>> begin Dataset records

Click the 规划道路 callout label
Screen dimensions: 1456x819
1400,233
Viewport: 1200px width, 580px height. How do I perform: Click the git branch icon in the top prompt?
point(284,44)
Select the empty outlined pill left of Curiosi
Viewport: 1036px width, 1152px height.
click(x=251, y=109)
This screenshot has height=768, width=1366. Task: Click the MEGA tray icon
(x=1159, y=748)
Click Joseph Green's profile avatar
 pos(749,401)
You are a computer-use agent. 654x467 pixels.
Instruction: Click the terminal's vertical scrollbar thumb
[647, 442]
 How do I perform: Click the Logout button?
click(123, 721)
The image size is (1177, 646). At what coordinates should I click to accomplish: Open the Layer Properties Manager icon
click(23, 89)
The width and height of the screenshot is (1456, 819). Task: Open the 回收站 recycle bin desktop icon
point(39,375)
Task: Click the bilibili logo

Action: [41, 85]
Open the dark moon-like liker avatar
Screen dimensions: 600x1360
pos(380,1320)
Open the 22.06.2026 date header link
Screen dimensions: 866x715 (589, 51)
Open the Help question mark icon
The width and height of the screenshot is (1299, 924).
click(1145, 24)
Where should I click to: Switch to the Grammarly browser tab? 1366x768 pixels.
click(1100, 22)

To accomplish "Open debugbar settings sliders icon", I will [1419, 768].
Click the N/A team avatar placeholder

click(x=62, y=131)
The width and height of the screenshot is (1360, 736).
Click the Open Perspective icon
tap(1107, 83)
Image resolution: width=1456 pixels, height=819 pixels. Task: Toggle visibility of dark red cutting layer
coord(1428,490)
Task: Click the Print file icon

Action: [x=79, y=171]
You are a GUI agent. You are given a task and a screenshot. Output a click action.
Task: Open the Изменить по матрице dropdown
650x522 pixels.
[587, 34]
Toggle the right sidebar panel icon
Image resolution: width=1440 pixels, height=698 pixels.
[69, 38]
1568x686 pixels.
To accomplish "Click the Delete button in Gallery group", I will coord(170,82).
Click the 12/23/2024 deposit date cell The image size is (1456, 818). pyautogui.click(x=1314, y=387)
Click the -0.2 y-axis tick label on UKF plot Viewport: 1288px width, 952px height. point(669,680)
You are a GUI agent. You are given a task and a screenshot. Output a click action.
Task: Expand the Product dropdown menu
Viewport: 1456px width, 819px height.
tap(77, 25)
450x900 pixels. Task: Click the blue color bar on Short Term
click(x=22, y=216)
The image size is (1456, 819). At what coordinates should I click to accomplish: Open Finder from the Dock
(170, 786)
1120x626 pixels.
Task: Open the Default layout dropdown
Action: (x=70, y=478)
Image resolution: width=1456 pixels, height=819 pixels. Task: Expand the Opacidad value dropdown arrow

>> end Dataset records

[Your instructions]:
Reproduce verbatim the lines of the records starting at the beginning and ending at the line containing "Click the -0.2", both included.

[Response]:
Click the 规划道路 callout label
Screen dimensions: 1456x819
1400,233
Viewport: 1200px width, 580px height. How do I perform: Click the git branch icon in the top prompt?
point(284,44)
Select the empty outlined pill left of Curiosi
Viewport: 1036px width, 1152px height.
click(x=251, y=109)
This screenshot has height=768, width=1366. Task: Click the MEGA tray icon
(x=1159, y=748)
Click Joseph Green's profile avatar
 pos(749,401)
You are a computer-use agent. 654x467 pixels.
Instruction: Click the terminal's vertical scrollbar thumb
[647, 442]
 How do I perform: Click the Logout button?
click(123, 721)
The image size is (1177, 646). At what coordinates should I click to accomplish: Open the Layer Properties Manager icon
click(23, 89)
The width and height of the screenshot is (1456, 819). Task: Open the 回收站 recycle bin desktop icon
point(39,375)
Task: Click the bilibili logo

Action: [41, 85]
Open the dark moon-like liker avatar
Screen dimensions: 600x1360
pos(380,1320)
Open the 22.06.2026 date header link
Screen dimensions: 866x715 (589, 51)
Open the Help question mark icon
The width and height of the screenshot is (1299, 924).
click(1145, 24)
Where should I click to: Switch to the Grammarly browser tab? 1366x768 pixels.
click(1100, 22)

To accomplish "Open debugbar settings sliders icon", I will [1419, 768].
Click the N/A team avatar placeholder

click(x=62, y=131)
The width and height of the screenshot is (1360, 736).
Click the Open Perspective icon
tap(1107, 83)
Image resolution: width=1456 pixels, height=819 pixels. Task: Toggle visibility of dark red cutting layer
coord(1428,490)
Task: Click the Print file icon

Action: [x=79, y=171]
You are a GUI agent. You are given a task and a screenshot. Output a click action.
Task: Open the Изменить по матрице dropdown
650x522 pixels.
[587, 34]
Toggle the right sidebar panel icon
Image resolution: width=1440 pixels, height=698 pixels.
[69, 38]
1568x686 pixels.
To accomplish "Click the Delete button in Gallery group", I will coord(170,82).
Click the 12/23/2024 deposit date cell The image size is (1456, 818). pyautogui.click(x=1314, y=387)
Click the -0.2 y-axis tick label on UKF plot Viewport: 1288px width, 952px height. point(669,680)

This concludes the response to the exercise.